We expect every phone to be a miracle. Doesn’t matter who the manufacturer is. Incremental changes in hardware don’t interest us anymore. We rate those lower than previous, because of a huge expectations’ drive. The entire consumer mentality has come to expect that given a year of development, a manufacturer would be treading on the edge of a cliff if their next phone didn’t bring, to market, features worthy of at least a year’s exclusivity. And what’s more, we get asphyxiated if a new smart-phone is not launched at an over-the-top event. What happened that shaped our minds into raising the benchmarks so high? Two words – Steve Jobs.
I consider myself a tech-enthusiast. And, I was as amazed as you were when the late Steve Jobs gave that ground-breaking iPhone presentation and maybe when he unveiled a couple of other Apple products. It was like – THIS. IS. THE. THING. MAN! But, if you think about it, in some ways, Steve Jobs defined what you needed from a smart-phone, from your iPhone. He almost dumbed us down. (I admire Steve Jobs, but all I mean to say is that he was ‘the influencer’, for better or worse).
Lack Of Needs Analysis
Another reason we generally end up with more than what we needed is that we never think of what we needed in the first place. We choose to stay ahead of people we know in terms of which smart-phone we have and what its specifications are, not in terms of what we did with that phone.
There is nothing wrong in that. But, then there’s nothing wrong in accepting that either. How many people out there think of their usage ahead of the phone’s specifications when we buy one? Agreed that, when we buy a phone, we are investing for at least 2 years and that we don’t want to be holding a legacy device one year down the line. But then there is always that buffer we need to put between known features we invest in and features we don’t know we may need in the future. So, my phone should fit somewhere between such that I don’t become a loser in the months to come.

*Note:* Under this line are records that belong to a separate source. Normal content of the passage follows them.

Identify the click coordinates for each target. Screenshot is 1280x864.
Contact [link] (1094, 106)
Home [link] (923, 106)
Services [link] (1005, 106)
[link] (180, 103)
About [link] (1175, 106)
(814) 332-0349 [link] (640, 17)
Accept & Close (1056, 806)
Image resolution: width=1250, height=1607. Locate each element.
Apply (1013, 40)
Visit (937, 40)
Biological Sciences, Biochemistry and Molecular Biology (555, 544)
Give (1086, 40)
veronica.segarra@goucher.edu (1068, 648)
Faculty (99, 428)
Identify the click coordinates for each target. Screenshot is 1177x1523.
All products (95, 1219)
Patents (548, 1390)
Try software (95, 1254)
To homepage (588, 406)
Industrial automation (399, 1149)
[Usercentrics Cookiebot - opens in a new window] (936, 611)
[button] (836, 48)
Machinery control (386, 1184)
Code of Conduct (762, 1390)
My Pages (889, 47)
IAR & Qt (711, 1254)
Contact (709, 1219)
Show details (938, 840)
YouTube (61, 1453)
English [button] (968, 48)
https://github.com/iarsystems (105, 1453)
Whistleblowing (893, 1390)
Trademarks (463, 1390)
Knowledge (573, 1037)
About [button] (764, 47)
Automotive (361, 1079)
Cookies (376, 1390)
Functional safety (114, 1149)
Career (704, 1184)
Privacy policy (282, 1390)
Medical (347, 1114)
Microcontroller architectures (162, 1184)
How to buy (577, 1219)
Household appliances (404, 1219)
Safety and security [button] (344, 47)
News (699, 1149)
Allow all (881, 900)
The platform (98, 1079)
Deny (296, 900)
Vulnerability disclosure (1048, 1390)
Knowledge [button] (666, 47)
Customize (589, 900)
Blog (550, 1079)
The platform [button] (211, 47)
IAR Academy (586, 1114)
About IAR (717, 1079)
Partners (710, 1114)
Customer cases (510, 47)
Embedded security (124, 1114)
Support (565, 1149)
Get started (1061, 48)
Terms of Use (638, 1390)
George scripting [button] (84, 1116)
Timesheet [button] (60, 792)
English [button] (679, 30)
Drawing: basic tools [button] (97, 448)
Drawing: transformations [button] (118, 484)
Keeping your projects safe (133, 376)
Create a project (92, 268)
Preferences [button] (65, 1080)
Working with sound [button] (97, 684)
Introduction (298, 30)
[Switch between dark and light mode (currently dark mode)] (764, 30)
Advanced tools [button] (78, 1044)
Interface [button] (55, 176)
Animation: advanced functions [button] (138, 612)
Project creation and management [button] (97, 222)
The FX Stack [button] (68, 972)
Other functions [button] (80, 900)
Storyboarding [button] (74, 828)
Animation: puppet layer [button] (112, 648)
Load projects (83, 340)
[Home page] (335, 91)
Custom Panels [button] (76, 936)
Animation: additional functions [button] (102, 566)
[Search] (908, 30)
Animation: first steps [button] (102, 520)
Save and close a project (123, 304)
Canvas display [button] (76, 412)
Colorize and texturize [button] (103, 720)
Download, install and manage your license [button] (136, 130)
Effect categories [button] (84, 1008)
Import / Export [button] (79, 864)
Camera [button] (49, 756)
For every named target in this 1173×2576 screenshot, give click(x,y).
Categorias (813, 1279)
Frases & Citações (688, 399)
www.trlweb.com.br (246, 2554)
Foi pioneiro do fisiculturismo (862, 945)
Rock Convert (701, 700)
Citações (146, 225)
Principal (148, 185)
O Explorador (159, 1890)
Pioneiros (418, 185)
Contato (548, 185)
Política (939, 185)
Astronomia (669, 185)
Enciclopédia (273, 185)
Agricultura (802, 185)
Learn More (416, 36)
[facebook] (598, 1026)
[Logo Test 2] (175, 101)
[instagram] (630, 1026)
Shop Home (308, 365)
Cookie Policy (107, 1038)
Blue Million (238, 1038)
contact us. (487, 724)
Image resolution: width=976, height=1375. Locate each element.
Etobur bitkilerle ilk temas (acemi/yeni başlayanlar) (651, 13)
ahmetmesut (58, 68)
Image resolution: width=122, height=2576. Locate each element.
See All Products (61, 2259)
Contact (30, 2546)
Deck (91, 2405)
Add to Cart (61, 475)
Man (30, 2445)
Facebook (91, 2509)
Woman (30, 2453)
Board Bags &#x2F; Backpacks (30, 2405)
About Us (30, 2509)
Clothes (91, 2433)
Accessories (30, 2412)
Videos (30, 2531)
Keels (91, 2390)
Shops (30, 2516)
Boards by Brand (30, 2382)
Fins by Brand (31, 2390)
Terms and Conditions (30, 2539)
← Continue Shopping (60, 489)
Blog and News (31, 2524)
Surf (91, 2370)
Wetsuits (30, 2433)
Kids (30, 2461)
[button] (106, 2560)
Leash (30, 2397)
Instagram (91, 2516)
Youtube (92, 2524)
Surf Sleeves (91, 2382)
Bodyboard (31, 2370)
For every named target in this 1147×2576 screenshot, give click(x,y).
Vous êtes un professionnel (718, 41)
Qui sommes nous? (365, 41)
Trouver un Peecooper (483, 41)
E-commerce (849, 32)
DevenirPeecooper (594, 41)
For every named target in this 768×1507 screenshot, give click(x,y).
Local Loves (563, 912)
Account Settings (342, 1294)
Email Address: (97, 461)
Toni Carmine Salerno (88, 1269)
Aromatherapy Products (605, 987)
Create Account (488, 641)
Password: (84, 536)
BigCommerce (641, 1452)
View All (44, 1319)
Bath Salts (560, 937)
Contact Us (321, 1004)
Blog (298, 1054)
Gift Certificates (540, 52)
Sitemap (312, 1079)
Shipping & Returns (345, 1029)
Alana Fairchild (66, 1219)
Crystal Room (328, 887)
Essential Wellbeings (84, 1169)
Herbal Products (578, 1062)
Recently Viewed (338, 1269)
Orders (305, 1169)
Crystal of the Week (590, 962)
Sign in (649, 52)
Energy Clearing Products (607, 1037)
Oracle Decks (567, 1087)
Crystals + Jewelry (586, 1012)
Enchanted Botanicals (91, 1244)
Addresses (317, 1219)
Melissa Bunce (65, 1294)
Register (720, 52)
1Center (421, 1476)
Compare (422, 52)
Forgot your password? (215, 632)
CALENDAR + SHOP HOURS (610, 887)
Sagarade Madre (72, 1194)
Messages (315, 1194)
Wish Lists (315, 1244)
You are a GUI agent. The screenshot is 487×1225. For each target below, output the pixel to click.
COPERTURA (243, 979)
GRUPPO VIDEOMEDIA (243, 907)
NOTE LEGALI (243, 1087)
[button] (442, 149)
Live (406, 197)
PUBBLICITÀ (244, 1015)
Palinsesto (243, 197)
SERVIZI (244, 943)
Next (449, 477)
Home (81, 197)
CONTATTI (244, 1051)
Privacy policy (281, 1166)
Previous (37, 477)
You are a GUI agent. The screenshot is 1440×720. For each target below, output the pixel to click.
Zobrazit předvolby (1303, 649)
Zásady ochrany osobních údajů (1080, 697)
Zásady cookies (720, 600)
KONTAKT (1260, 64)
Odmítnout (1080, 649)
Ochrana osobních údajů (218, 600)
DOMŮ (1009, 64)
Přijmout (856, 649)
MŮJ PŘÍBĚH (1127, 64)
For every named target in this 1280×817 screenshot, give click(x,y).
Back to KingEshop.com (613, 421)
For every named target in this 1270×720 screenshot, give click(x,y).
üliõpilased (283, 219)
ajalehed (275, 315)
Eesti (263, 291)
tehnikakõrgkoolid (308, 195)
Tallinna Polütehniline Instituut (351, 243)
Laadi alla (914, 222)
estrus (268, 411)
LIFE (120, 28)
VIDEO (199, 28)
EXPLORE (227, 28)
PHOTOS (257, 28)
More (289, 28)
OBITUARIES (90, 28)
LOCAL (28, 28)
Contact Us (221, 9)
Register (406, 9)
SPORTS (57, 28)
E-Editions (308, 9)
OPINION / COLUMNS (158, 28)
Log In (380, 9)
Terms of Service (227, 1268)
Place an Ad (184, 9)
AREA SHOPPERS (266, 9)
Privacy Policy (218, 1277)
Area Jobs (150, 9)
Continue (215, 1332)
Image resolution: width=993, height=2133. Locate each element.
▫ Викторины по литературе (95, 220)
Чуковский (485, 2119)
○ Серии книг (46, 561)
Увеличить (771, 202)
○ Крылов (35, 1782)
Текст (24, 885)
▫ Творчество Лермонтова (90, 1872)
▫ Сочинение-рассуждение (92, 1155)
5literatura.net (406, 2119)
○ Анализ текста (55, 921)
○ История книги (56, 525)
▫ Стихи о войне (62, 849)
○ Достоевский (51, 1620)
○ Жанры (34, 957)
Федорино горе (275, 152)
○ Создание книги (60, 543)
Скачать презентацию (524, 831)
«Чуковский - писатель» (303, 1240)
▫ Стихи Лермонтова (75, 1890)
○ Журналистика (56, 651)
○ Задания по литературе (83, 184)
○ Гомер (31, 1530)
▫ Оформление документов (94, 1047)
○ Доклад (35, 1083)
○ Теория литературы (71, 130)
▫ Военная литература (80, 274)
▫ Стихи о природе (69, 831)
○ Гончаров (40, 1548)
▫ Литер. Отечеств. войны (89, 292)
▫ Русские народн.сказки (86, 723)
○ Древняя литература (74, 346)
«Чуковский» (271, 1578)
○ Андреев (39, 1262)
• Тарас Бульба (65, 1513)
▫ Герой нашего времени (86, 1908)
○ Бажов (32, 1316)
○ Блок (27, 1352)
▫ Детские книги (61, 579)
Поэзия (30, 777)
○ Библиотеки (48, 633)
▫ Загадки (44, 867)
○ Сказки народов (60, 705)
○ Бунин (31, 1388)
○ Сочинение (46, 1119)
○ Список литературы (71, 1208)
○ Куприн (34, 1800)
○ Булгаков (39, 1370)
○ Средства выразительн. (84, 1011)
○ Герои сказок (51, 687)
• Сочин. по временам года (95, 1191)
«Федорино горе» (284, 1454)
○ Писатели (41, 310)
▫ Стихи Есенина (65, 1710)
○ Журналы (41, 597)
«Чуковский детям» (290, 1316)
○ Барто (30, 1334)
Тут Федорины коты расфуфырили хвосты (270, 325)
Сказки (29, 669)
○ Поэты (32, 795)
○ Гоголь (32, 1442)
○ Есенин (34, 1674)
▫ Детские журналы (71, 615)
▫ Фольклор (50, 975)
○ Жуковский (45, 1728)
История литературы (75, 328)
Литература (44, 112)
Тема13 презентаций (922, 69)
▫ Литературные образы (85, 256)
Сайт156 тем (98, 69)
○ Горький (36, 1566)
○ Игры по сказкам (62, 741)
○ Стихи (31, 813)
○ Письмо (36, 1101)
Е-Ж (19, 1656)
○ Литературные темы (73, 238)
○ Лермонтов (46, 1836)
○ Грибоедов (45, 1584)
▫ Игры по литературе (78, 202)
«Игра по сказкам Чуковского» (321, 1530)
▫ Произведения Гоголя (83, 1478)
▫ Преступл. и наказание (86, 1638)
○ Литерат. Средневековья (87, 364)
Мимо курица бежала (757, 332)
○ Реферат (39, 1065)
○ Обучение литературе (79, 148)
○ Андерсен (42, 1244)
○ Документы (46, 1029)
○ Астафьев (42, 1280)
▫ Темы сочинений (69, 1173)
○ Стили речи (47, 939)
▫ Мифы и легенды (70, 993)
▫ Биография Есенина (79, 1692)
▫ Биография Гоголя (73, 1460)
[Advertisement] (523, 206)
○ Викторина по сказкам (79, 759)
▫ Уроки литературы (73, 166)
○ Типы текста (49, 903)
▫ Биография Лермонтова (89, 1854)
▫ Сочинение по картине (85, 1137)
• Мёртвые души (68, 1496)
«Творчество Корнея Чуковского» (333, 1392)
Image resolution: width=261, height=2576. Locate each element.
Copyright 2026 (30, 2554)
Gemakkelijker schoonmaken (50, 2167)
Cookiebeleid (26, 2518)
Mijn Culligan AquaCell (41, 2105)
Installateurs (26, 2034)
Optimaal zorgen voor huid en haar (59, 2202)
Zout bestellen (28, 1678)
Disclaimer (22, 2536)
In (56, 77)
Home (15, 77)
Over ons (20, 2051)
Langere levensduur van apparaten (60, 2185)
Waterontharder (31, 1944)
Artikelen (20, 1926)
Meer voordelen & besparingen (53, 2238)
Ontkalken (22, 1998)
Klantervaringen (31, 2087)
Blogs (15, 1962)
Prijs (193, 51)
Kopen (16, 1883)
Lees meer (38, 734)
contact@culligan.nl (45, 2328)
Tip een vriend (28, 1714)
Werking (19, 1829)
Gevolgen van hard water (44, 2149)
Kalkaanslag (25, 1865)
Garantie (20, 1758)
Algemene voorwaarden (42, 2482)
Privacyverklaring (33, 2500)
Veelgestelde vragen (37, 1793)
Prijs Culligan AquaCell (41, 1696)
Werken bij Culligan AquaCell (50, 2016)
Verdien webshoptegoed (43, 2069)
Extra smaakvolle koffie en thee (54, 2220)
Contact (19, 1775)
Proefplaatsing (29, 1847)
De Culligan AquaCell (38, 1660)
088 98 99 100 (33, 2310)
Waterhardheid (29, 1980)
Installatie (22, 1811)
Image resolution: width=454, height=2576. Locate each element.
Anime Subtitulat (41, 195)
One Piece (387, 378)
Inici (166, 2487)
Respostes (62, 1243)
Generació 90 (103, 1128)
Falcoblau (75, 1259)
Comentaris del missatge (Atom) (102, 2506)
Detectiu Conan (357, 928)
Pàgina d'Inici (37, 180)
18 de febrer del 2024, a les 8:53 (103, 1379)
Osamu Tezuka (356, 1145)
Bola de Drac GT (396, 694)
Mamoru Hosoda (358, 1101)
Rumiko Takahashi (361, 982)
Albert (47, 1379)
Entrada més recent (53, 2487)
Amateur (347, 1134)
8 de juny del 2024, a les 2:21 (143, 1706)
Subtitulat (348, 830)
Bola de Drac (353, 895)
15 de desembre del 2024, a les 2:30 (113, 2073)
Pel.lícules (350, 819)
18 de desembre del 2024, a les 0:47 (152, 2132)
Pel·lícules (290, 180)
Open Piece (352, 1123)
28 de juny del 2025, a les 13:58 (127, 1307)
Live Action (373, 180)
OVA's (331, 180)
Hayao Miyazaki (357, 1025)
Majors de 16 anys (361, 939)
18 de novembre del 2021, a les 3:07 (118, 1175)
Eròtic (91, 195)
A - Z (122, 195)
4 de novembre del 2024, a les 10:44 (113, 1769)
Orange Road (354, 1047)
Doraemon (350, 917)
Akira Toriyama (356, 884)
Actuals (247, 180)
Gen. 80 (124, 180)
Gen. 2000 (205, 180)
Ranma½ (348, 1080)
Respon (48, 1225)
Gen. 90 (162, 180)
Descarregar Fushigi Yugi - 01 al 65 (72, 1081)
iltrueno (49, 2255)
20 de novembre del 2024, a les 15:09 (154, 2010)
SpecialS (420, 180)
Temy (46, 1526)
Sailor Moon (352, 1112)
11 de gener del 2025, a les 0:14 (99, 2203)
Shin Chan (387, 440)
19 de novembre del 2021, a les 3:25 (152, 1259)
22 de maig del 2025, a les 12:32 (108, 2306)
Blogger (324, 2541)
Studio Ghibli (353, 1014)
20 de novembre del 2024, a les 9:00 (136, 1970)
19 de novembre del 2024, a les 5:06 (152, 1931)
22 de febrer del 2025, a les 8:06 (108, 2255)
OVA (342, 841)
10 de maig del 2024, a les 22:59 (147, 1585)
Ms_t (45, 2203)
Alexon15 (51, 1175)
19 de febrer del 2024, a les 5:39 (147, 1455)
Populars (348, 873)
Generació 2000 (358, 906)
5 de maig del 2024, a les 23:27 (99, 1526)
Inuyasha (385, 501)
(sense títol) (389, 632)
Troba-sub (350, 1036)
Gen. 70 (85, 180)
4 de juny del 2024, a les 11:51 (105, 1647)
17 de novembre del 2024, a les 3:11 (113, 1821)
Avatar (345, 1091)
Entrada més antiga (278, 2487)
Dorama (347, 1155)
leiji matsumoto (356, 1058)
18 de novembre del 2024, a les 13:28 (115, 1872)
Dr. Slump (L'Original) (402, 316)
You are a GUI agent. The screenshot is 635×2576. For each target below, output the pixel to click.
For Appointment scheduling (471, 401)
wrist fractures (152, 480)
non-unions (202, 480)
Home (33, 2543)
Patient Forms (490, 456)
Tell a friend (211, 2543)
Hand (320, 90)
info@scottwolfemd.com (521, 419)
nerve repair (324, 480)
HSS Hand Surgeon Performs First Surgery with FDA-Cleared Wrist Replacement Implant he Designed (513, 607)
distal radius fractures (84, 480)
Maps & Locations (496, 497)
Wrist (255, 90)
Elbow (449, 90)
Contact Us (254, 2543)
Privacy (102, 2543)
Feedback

Anyways, let’s just wrap up and say be happy that the last 5-6 years have been amazing for the tech world. There have been products, competitors, patent litigations, acquisitions, and so on, on the business end. Then there was foul-mouthing, ego tussles, fan-boys, and so on, on the emotional end. But the consumer, us, has benefited from all that. No doubts! There was a time when products were first invented for the big corps or for research purposes, and then stripped down for the mass market. Now, products are invented straight up for the consumer. That is a great thing for us.
So while you finish reading this article I hope that there has been some perspective added. If not, then never mind. Just go and splash some cash on the costliest, biggest and smartest of the smartphones.
And while you’re at it, I guess I’ll just wait for THE NEXT BIG THING!